Source data
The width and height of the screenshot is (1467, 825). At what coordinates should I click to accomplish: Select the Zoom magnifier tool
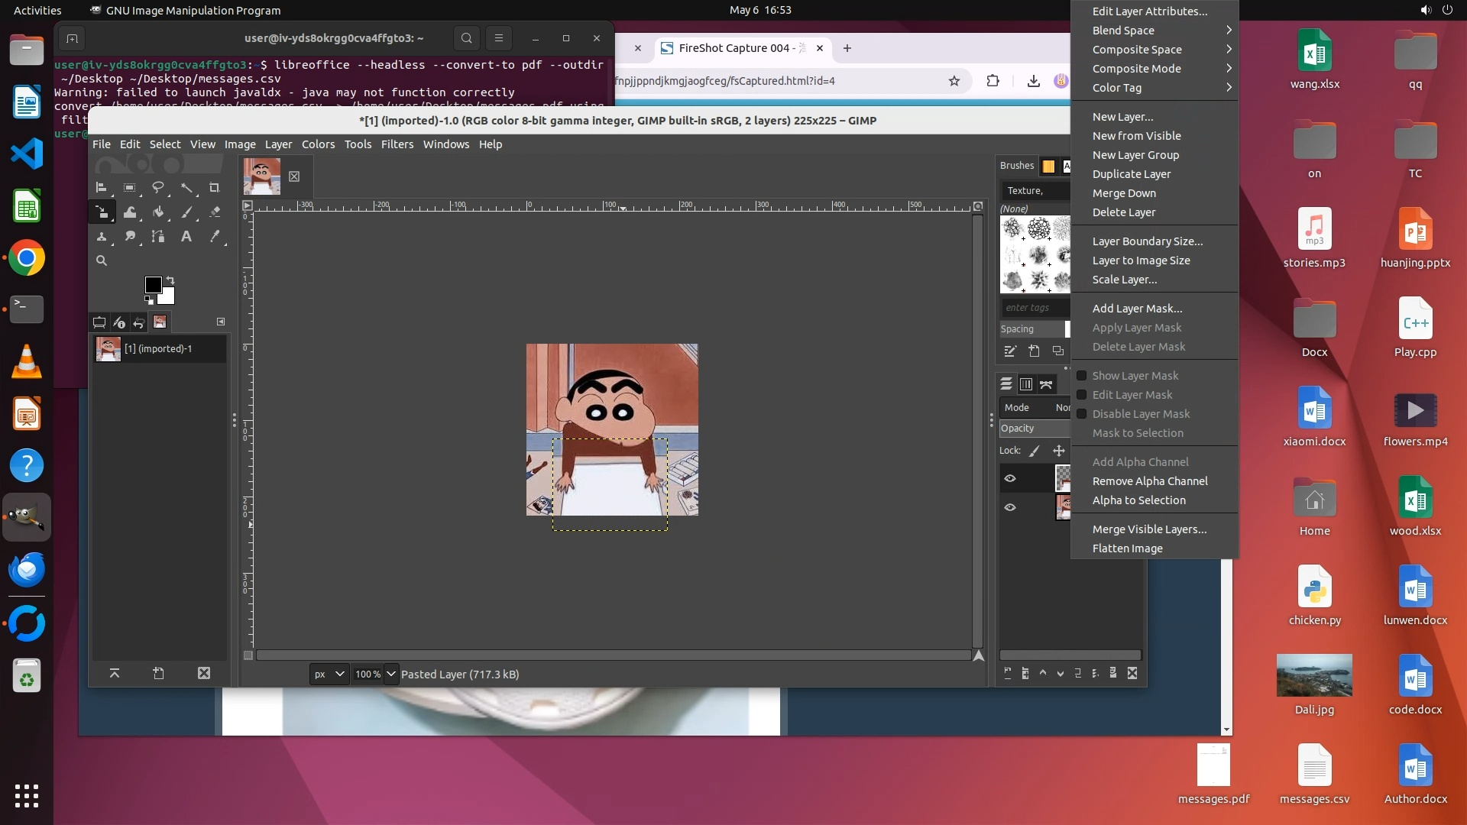102,260
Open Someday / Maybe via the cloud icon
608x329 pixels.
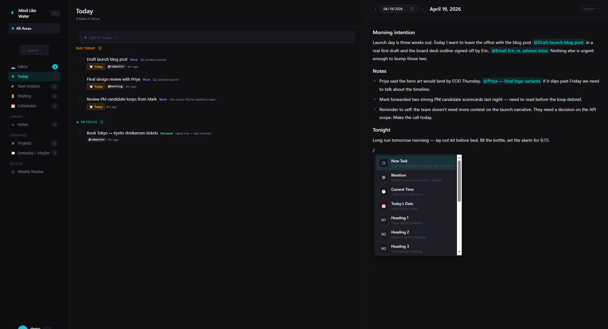pos(13,153)
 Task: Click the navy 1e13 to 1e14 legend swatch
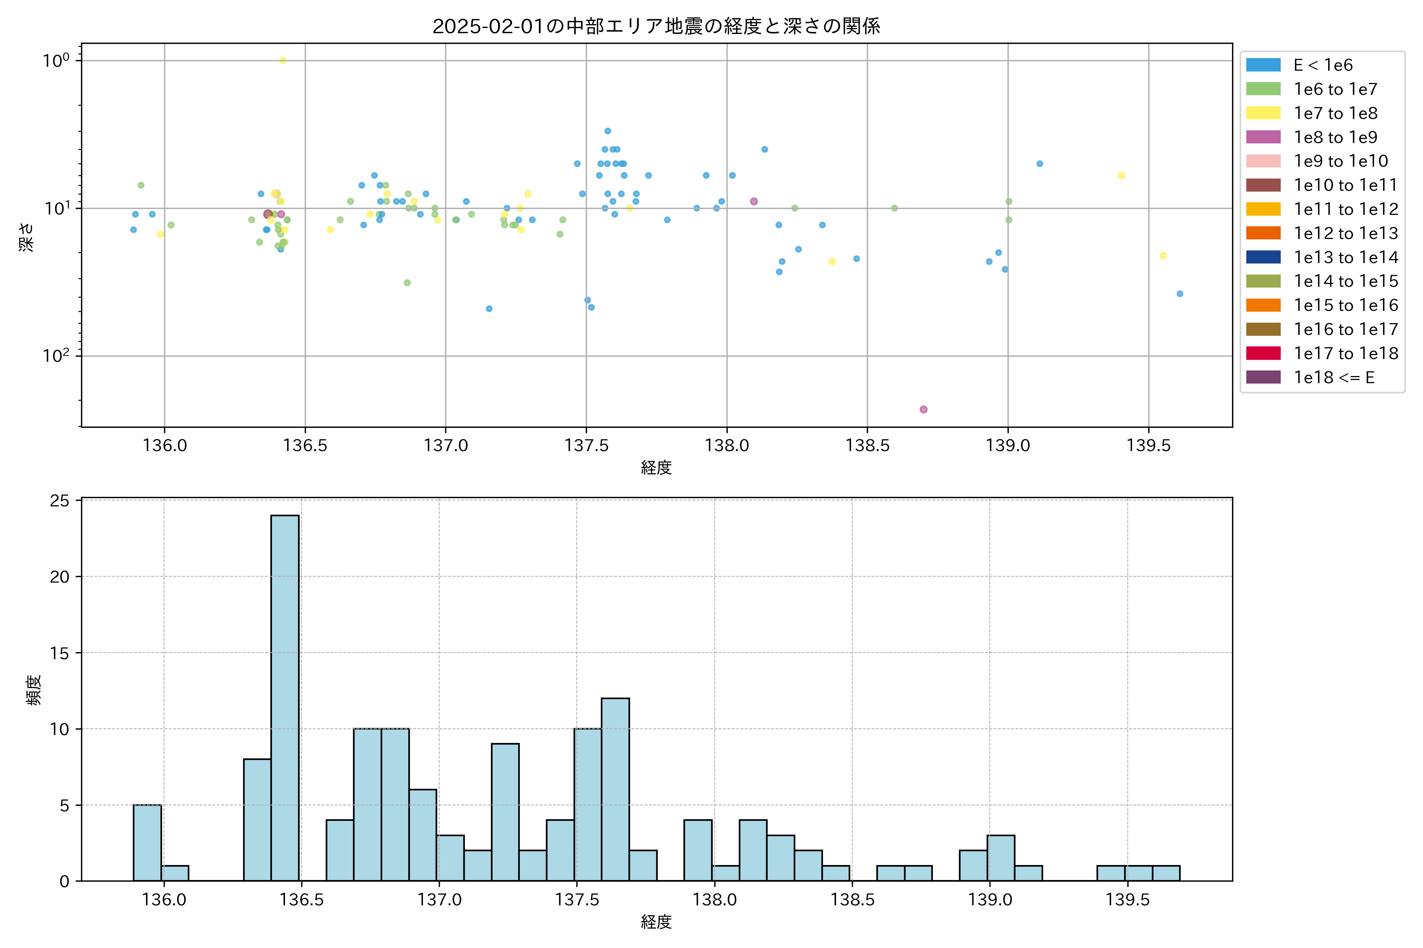(1263, 257)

About this exercise: Without carrying over any picture, retype the records above word for word.

Answer to the exercise:
The width and height of the screenshot is (1467, 825). At what coordinates should I click to accomplish: Select the Zoom magnifier tool
102,260
Open Someday / Maybe via the cloud icon
608x329 pixels.
pos(13,153)
 Task: Click the navy 1e13 to 1e14 legend swatch
(1263, 257)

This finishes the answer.